Of course, that assumes the new production goal can be met, which is a gamble, and maybe a bluff. The problem for many Tesla followers is this isn’t the first time Musk has made a big promise only to recant later. A few years ago Musk extolled the virtues of the supercharger network that is necessary to power his electric cars, but his claims of generating more solar energy than the vehicles would consume fell woefully short.

Thus far Musk’s string of broken promises has been largely ignored, his poor predictions overshadowed by excitement generated by the allure of an automobile that is fun to drive, lovely to look at and emits no carbon. But that spell appears to be nearing its end, with Tesla shares losing 20% of their value over the past four weeks as the company struggles to ramp up production fast enough to justify its valuation.   

Meanwhile, the walls appear to be closing in on Tesla, so accelerating production may be the only way to forestall potential rivals from squeezing the company out of the market if it waits too long to grab market share. Diminishing sales of the iPhone in China may force Apple to expedite its smart car project, and Google is tantalizingly close to perfecting its self-driving car.

To further muddy the waters, Tesla also announced this week that two high level executives – its VP of Production and VP of Manufacturing – will soon leave the company. Perhaps they are being thrown under the bus for production snafus delaying Tesla’s long awaited Model X now due for delivery late next year, or they may have pushed back too hard on moving up the production cycle and are being replaced by more agreeable toadies. 
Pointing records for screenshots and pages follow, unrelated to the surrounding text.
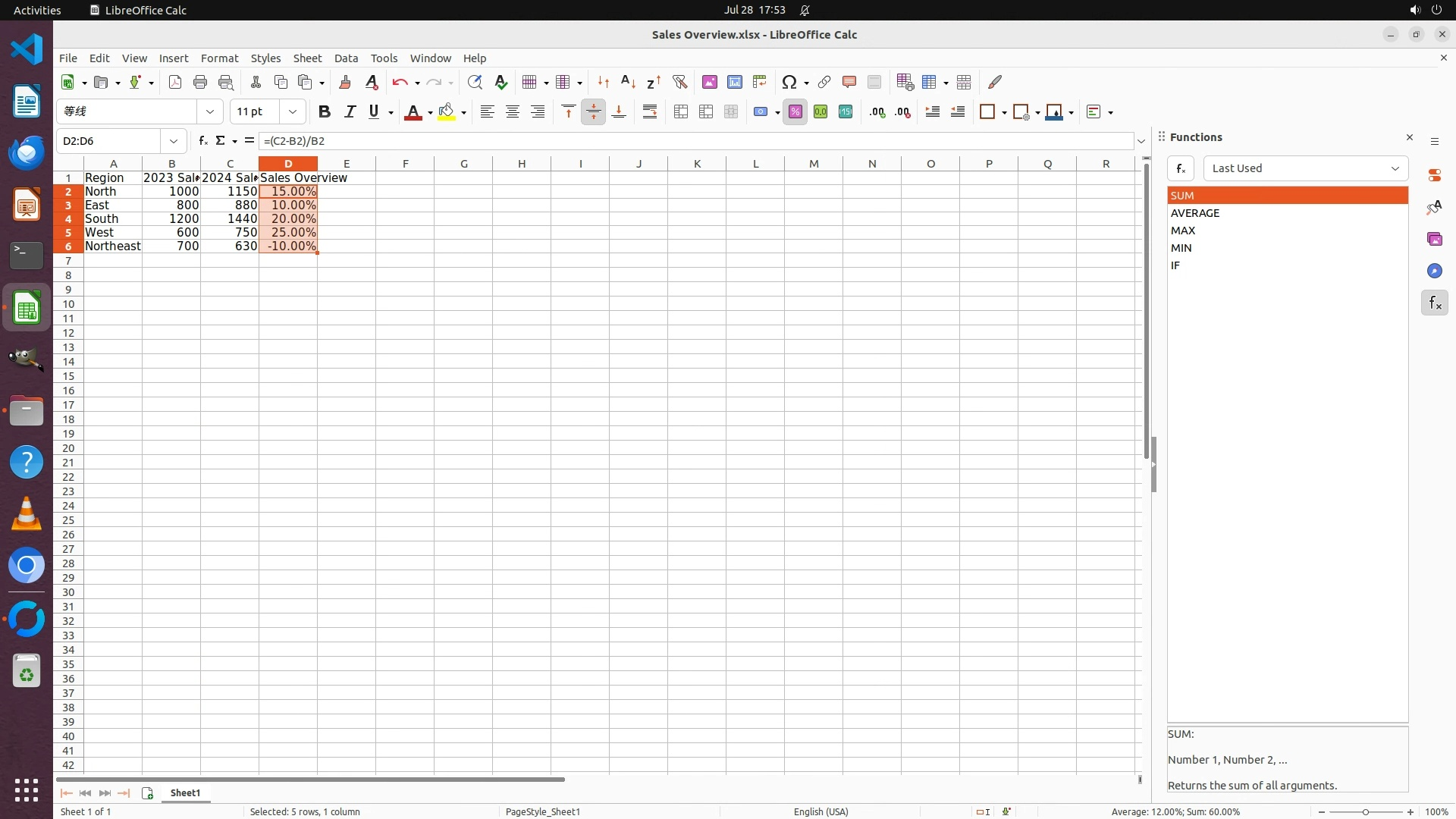Open the Sheet menu
Image resolution: width=1456 pixels, height=819 pixels.
(307, 58)
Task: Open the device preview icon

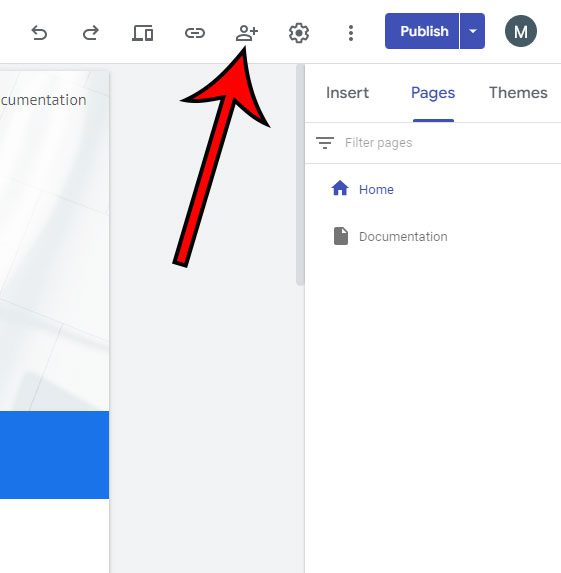Action: (143, 33)
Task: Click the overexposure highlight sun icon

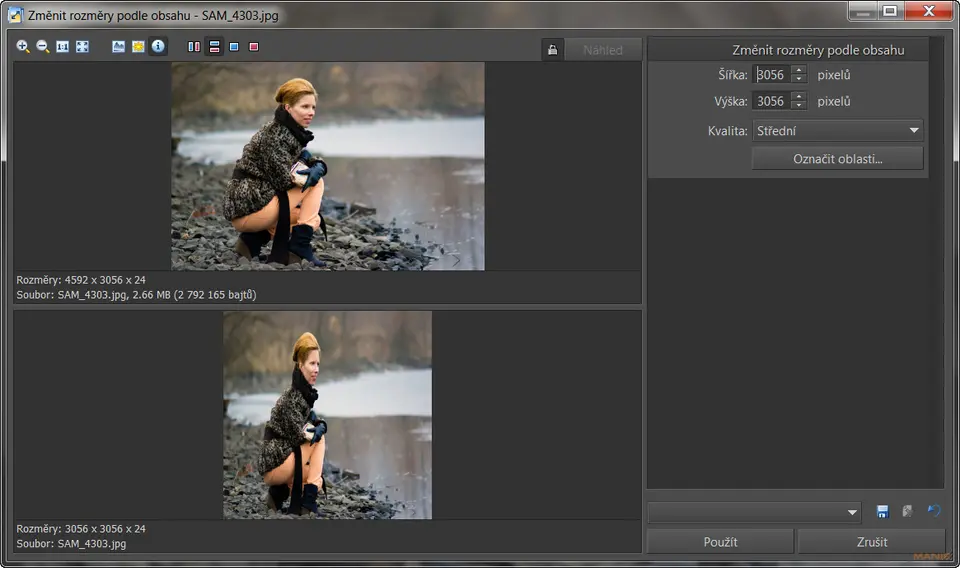Action: [138, 47]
This would all be amusing if Musk wasn’t playing with other people’s money. Unlike Sean Parker, who is funding groundbreaking cancer research with $250 million of his own cash to achieve a greater good, Musk is using the capital markets to finance his lofty ambitions. If Musk wins, then he stands to become an extraordinarily wealthy person, but if he fails he can walk away from the table with his the rest of his personal fortune intact.

If nothing else, Musk has proven to be an effective pitchman for his portfolio of innovative products. In addition to Tesla, Musk is also CEO of rocket company SpaceX, which he has said will successfully launch a spacecraft to Mars, also by 2018. Whether you believe him or not, nobody can accuse Musk of being ambiguous or modest in his promises.
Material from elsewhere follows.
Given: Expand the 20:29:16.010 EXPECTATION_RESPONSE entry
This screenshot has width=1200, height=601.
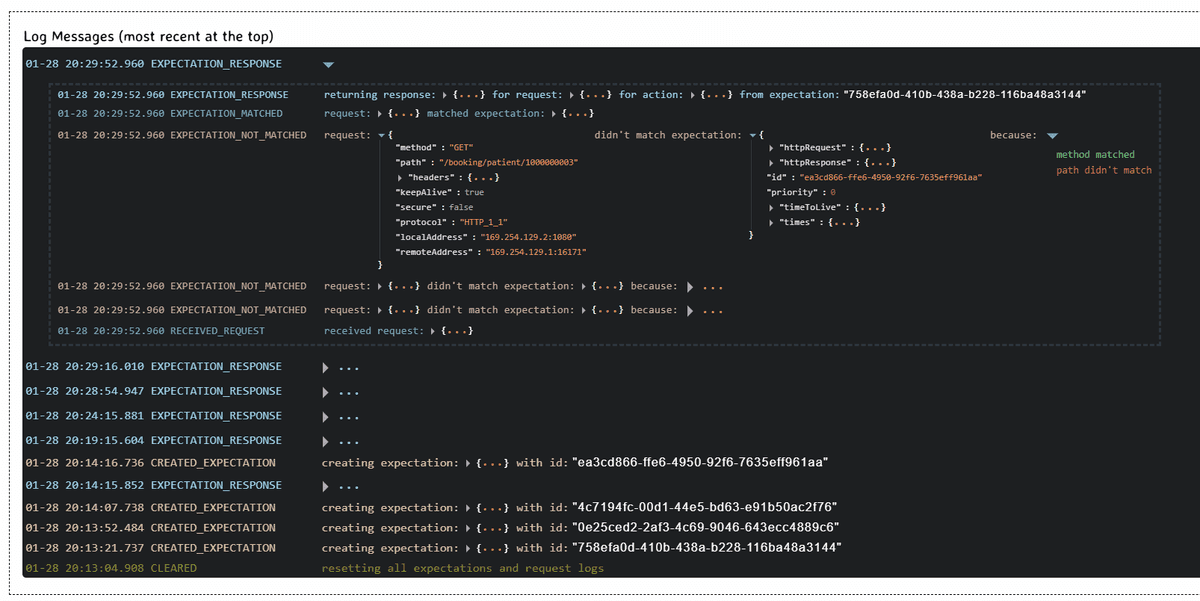Looking at the screenshot, I should (x=325, y=366).
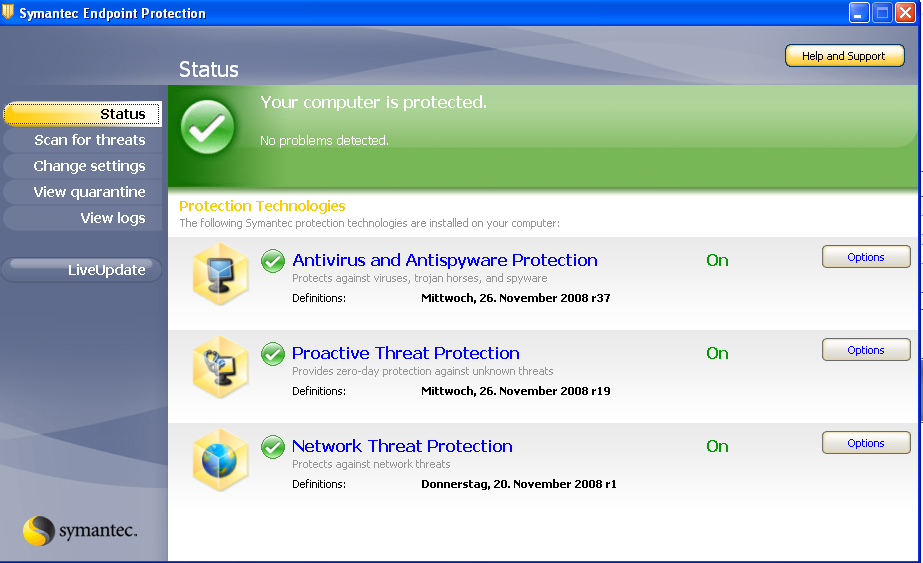Click green check beside Proactive Threat Protection

pos(273,354)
The problem for Musk is that bluffing can work occasionally, but eventually the other players at the table get wise and call your bluffs, making you pay. He is quickly burning through not only his shareholder’s capital, but his own credibility, which was built upon his reputation for making the impossible a reality. The year 2018 isn’t that far off so we will soon know if Musk really has aces in the hole, or is hoping to fill an inside straight.